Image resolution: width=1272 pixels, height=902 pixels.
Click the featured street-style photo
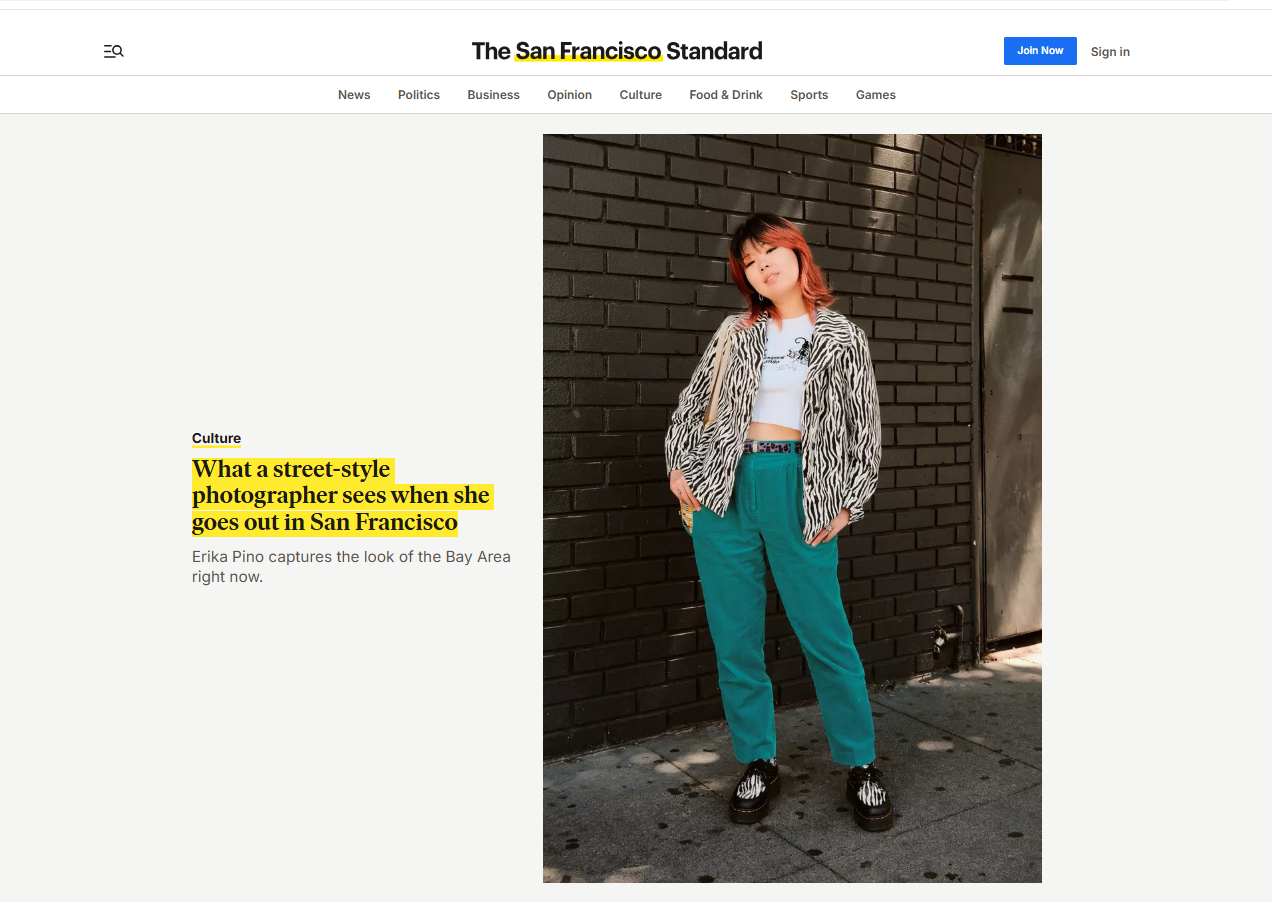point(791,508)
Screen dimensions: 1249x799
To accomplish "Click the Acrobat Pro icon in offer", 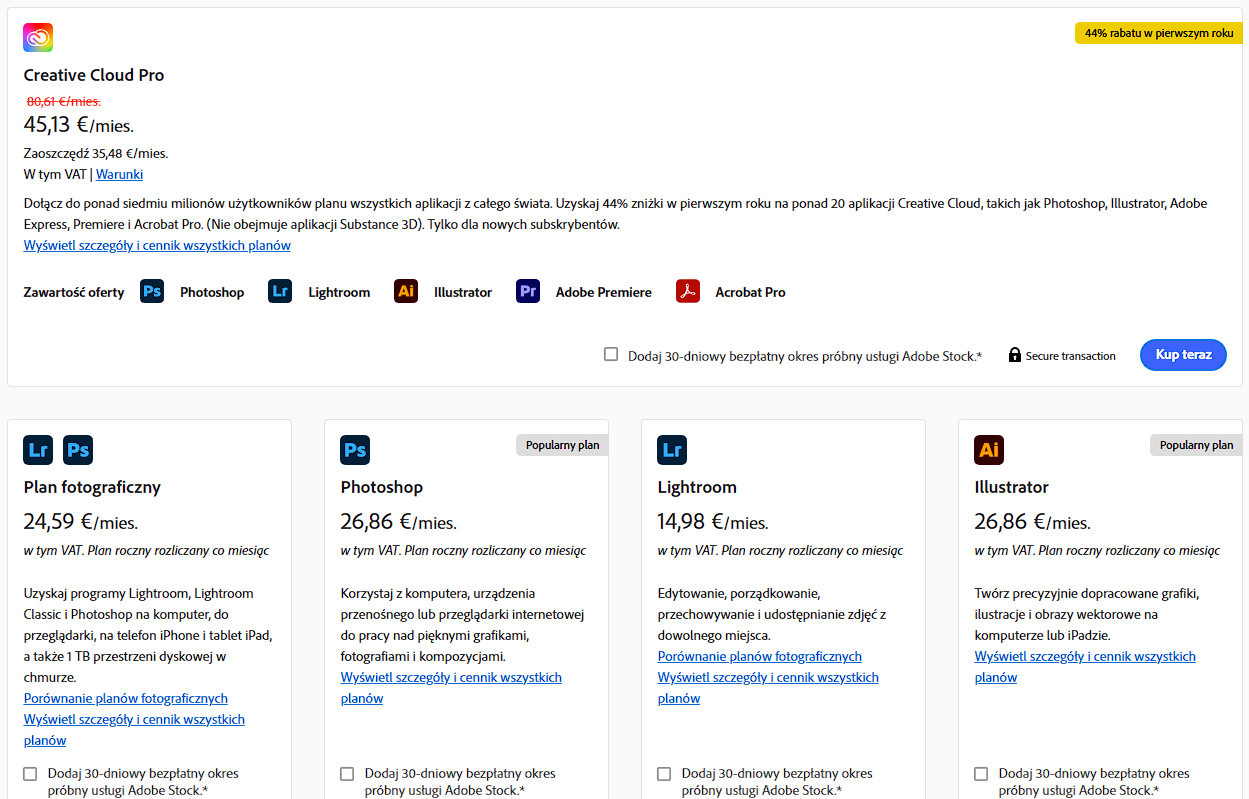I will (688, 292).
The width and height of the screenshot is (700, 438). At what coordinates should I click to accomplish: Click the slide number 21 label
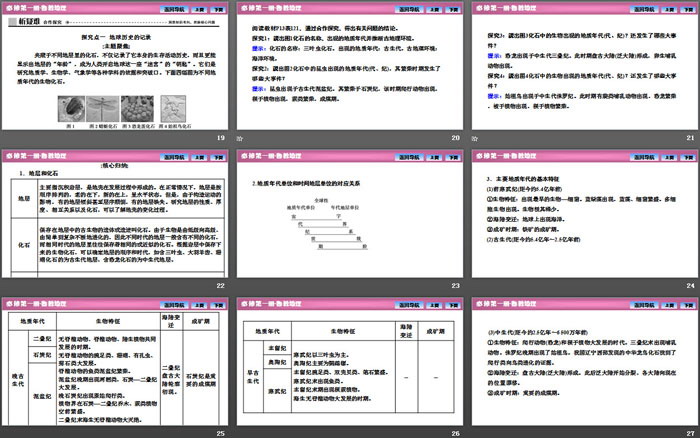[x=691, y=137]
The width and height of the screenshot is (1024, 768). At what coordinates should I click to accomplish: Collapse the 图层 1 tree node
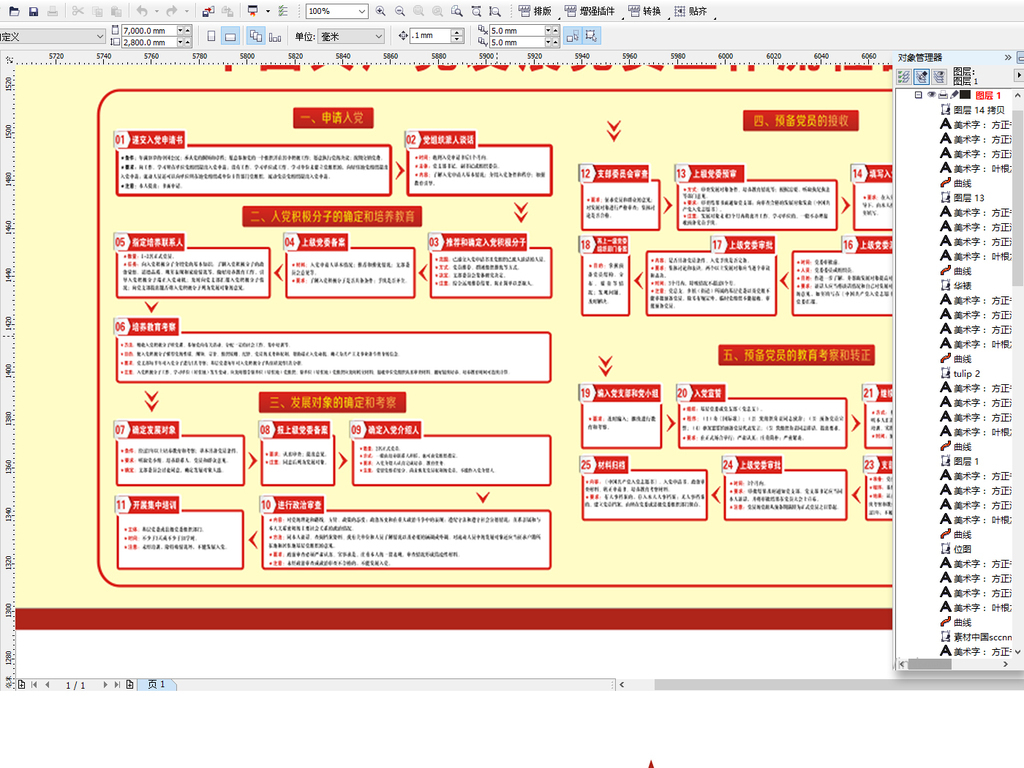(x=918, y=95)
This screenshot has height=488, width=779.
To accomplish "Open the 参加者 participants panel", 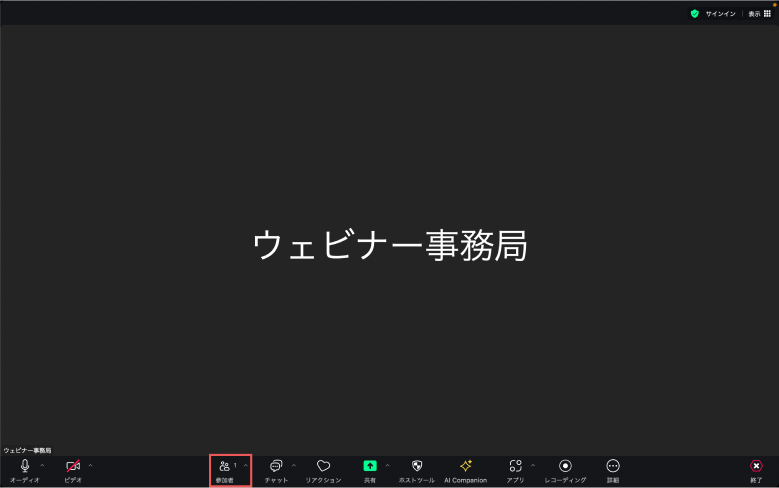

---

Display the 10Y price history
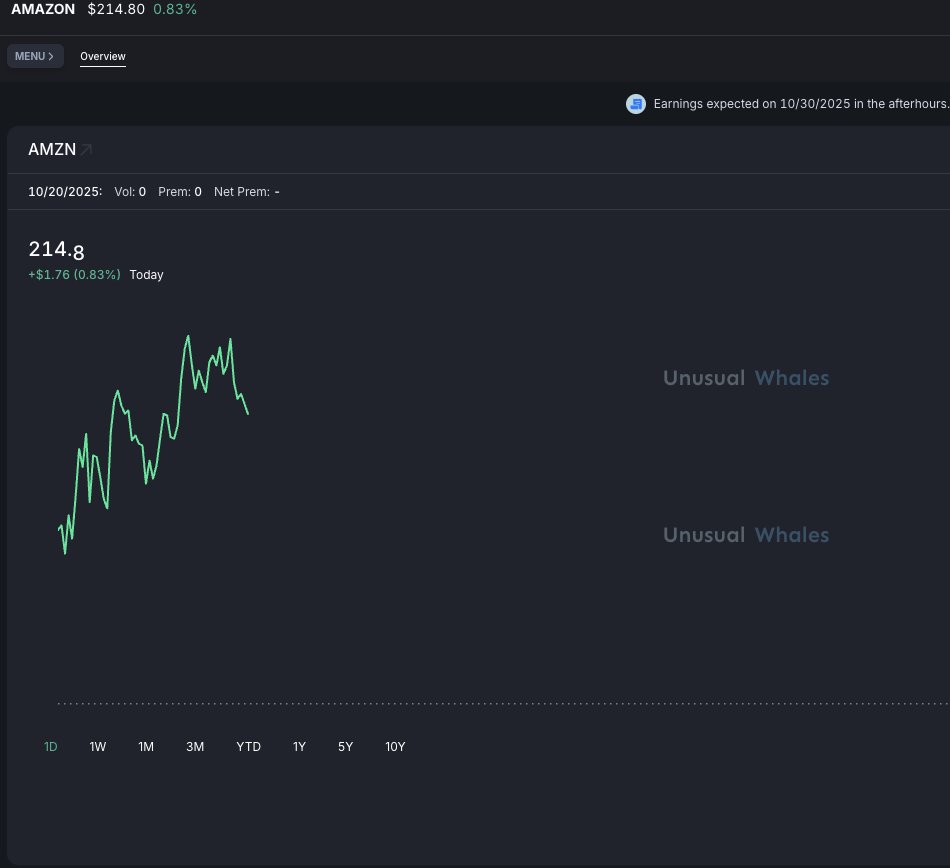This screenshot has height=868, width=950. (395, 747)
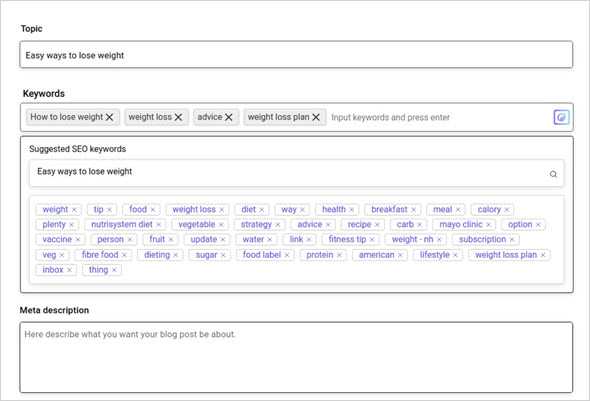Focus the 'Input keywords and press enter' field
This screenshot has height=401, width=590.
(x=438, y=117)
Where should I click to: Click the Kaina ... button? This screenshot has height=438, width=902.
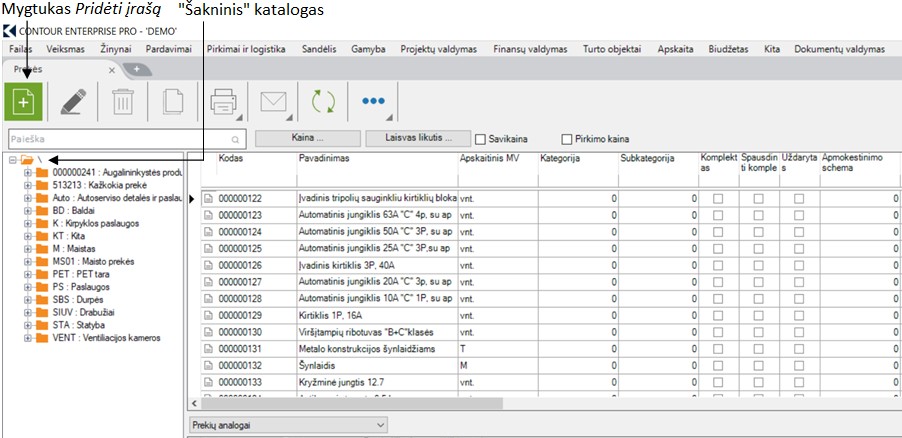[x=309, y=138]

▶ [TASK DETAILS]:
Though the entries above contain pictures, none should be copied; reproduce only the lines between the one holding "The width and height of the screenshot is (1024, 768)." and the one holding "the 参加者 participants", inclusive, exactly as written.

▶ [EXERCISE RESULT]:
The width and height of the screenshot is (1024, 768). At what coordinates should I click to accomplish: Collapse the 图层 1 tree node
(x=918, y=95)
This screenshot has height=488, width=779.
To accomplish "Open the 参加者 participants panel", 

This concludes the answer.